• _Task details_: Rewrite the items below as a JSON list of strings, one string for each line, skipping blank lines. Leave the pictures out of your answer.

Interface element items:
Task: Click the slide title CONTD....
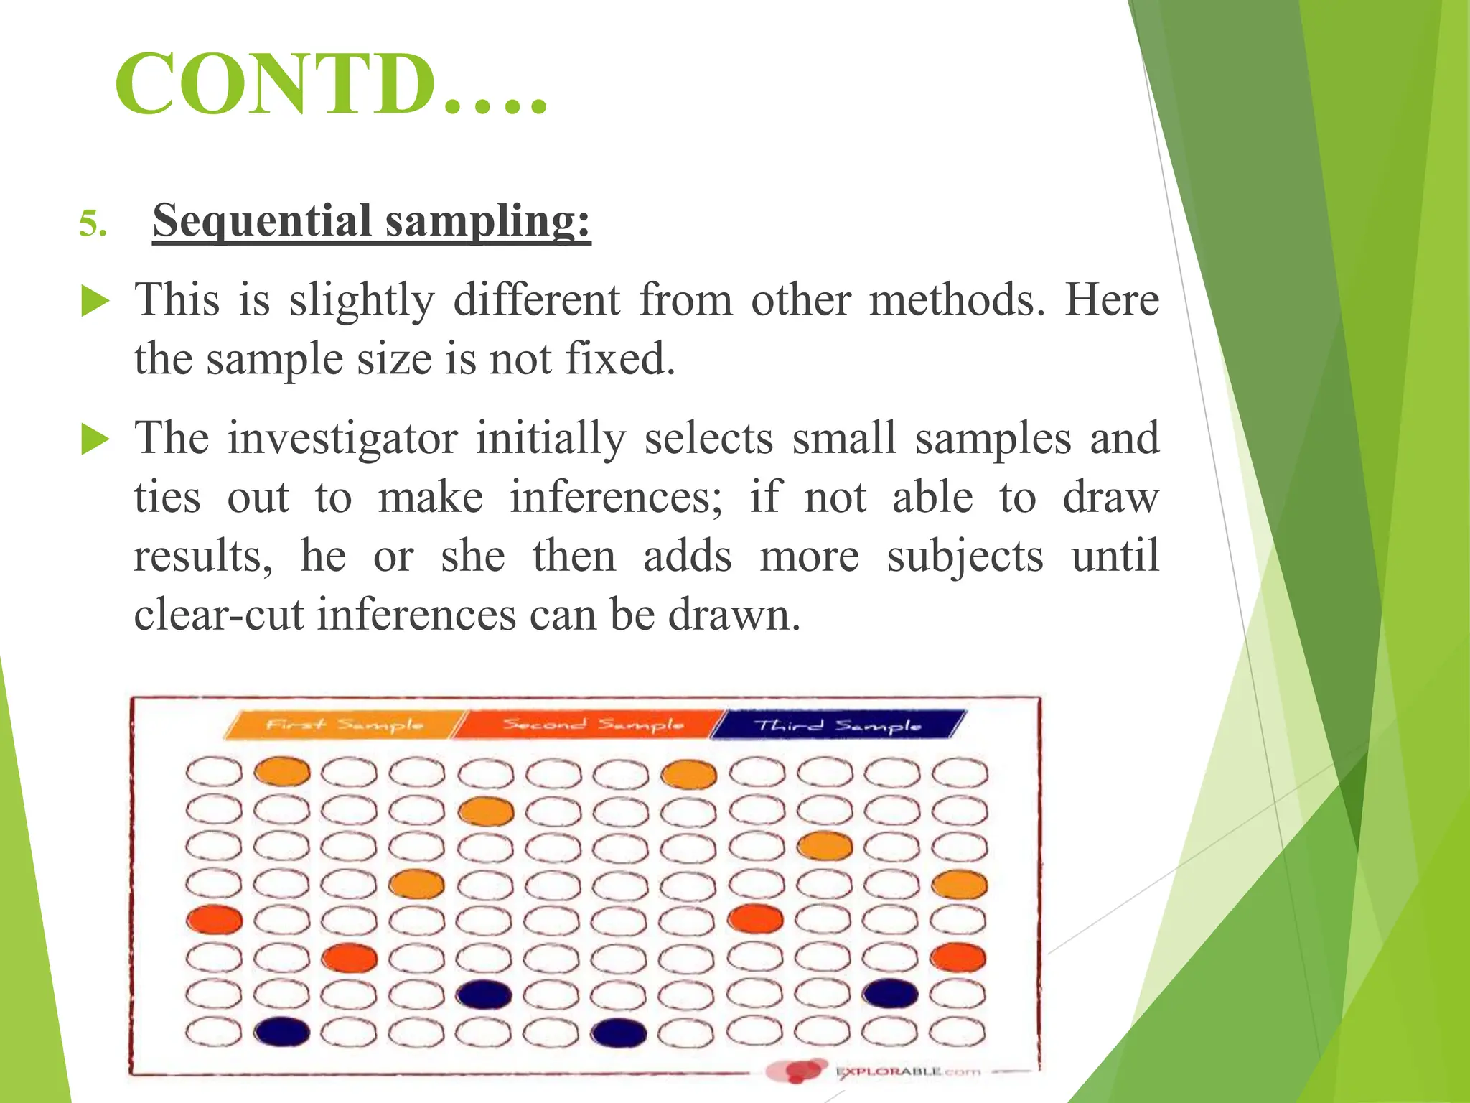(330, 85)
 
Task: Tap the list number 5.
(93, 224)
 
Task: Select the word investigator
(342, 438)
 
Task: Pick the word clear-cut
(217, 615)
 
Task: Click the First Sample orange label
(344, 724)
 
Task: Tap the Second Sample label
(592, 724)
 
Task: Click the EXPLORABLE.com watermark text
(907, 1072)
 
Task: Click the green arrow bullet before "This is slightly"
(95, 301)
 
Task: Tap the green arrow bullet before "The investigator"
(95, 439)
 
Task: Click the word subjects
(965, 557)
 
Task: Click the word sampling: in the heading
(487, 220)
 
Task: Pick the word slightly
(362, 299)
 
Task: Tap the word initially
(551, 438)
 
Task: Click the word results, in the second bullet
(203, 557)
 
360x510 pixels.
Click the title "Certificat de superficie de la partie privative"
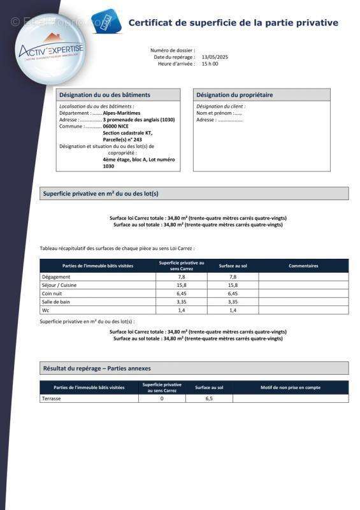click(x=233, y=22)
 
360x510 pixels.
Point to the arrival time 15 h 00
click(x=210, y=64)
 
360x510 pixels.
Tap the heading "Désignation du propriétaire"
click(x=234, y=94)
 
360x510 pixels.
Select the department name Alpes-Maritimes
click(x=122, y=113)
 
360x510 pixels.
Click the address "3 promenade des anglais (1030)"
click(x=138, y=119)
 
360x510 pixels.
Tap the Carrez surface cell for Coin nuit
click(x=182, y=293)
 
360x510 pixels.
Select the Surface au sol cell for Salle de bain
click(x=233, y=302)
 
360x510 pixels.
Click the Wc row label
click(x=46, y=310)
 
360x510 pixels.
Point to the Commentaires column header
click(x=303, y=265)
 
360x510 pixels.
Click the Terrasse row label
click(x=52, y=398)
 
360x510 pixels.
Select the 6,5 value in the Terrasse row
click(x=209, y=398)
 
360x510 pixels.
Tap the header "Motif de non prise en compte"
click(x=291, y=387)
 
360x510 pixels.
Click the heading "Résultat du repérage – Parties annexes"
click(x=97, y=368)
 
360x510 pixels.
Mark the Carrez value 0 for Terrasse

• _Complete output_:
[
  "Task: Click the slide title CONTD....",
  "(330, 85)",
  "Task: Tap the list number 5.",
  "(93, 224)",
  "Task: Select the word investigator",
  "(342, 438)",
  "Task: Pick the word clear-cut",
  "(217, 615)",
  "Task: Click the First Sample orange label",
  "(344, 724)",
  "Task: Tap the Second Sample label",
  "(592, 724)",
  "Task: Click the EXPLORABLE.com watermark text",
  "(907, 1072)",
  "Task: Click the green arrow bullet before \"This is slightly\"",
  "(95, 301)",
  "Task: Tap the green arrow bullet before \"The investigator\"",
  "(95, 439)",
  "Task: Click the word subjects",
  "(965, 557)",
  "Task: Click the word sampling: in the heading",
  "(487, 220)",
  "Task: Pick the word slightly",
  "(362, 299)",
  "Task: Tap the word initially",
  "(551, 438)",
  "Task: Click the word results, in the second bullet",
  "(203, 557)",
  "360x510 pixels.",
  "Click the title \"Certificat de superficie de la partie privative\"",
  "click(x=233, y=22)",
  "360x510 pixels.",
  "Point to the arrival time 15 h 00",
  "click(x=210, y=64)",
  "360x510 pixels.",
  "Tap the heading \"Désignation du propriétaire\"",
  "click(x=234, y=94)",
  "360x510 pixels.",
  "Select the department name Alpes-Maritimes",
  "click(x=122, y=113)",
  "360x510 pixels.",
  "Click the address \"3 promenade des anglais (1030)\"",
  "click(x=138, y=119)",
  "360x510 pixels.",
  "Tap the Carrez surface cell for Coin nuit",
  "click(x=182, y=293)",
  "360x510 pixels.",
  "Select the Surface au sol cell for Salle de bain",
  "click(x=233, y=302)",
  "360x510 pixels.",
  "Click the Wc row label",
  "click(x=46, y=310)",
  "360x510 pixels.",
  "Point to the Commentaires column header",
  "click(x=303, y=265)",
  "360x510 pixels.",
  "Click the Terrasse row label",
  "click(x=52, y=398)",
  "360x510 pixels.",
  "Select the 6,5 value in the Terrasse row",
  "click(x=209, y=398)",
  "360x510 pixels.",
  "Tap the header \"Motif de non prise en compte\"",
  "click(x=291, y=387)",
  "360x510 pixels.",
  "Click the heading \"Résultat du repérage – Parties annexes\"",
  "click(x=97, y=368)",
  "360x510 pixels.",
  "Mark the Carrez value 0 for Terrasse"
]